Monday, January 30, 2012

The home line equity line of credit. Or how the bank gets to own your home.

Our local freebie newspaper had the following Advertisement on the front page last week. It was from one of our big 5 banks in Canada and it took up the entire page.  It said simply in 200 point Times New Roman:

Is your home equity credit line weighing you down?

Turn the page and it offered 1/2 % better rate than the competition. Is that a good deal?  Before you jump on the offer, we'd better examine what a Home Line Equity Line of Credit (LOC) actually is.

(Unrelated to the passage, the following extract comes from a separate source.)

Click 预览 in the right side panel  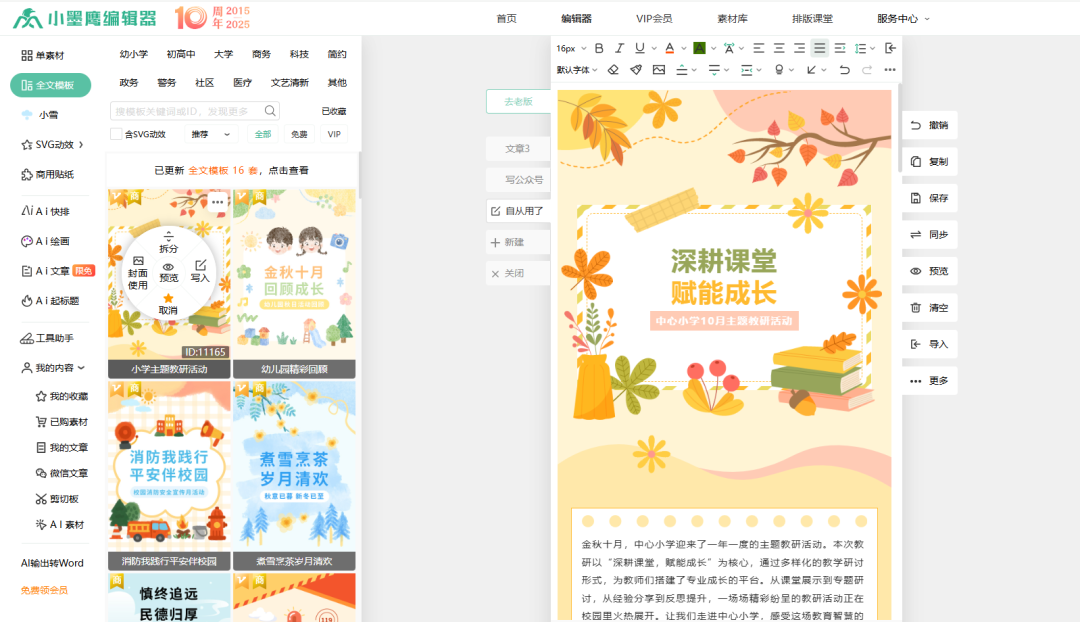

You have finally bought that house you've always dreamt of. You have negotiated a stunning rate at your local bank, with a 30 year amortization. You've managed a small downpayment, say $100,000.00 on a $400,000.00 home, but what the heck. The house is yours (well, you own the title of the house, but the bank actually owns 3/4 of it). Now you can settle back and enjoy your new home.  Hold it just a moment, reality check time.  Once the automatic deductions for the mortage payments start, coupled with the car lease payments, day to day expenditures maybe just about covered, but it doesn't leave much room for little luxuries, not to mention socking away that couple of months salary that you should have just in case you get laid off. 

Ta dah, the bank has an answer! How about a line of credit.  You shake your head. Not possible, the bank won't give you a line of credit.  But hold on a minute ... don't you own your home (well, mortgaged of course)?  The bank is more than willing to give you a line of credit using your home as security. (Well, it's a no brainer, the bank has your house as security, so if you default, the bank has your house!) 

And what is even more attractive is the more you pay down your home, the more money the bank will loan you.

Here's a link to a lovely lady telling all about it. Copy and paste it into your address line.

https://www.rbcadvicecentre.com/how-using-the-equity-in-your-home-could-benefit-you

Doesn't it sound just wonderful?  Hold on a minute. Think about this carefully.

You own $100,000.00 of your $400,000.00 home. The bank owns 3/4 of your home (the amount of the mortgage). Now the bank offers to loan you $100,000.00 (which is the part of the home that you own) at a very good rate.

Yippee!!! Now you can go and buy all those luxeries that you couldn't afford before.  But do a little math. If you max out your Home equity line of credit (and believe me it's easy to do), how much will you owe the bank?  $300,000 for the mortage and $100,000 for the Line of credit. So how much of your home do you really own?

A big fat ZERO.

Do you want to be a hamster in a wheel?  Well, just get yourself a home equity line of credit.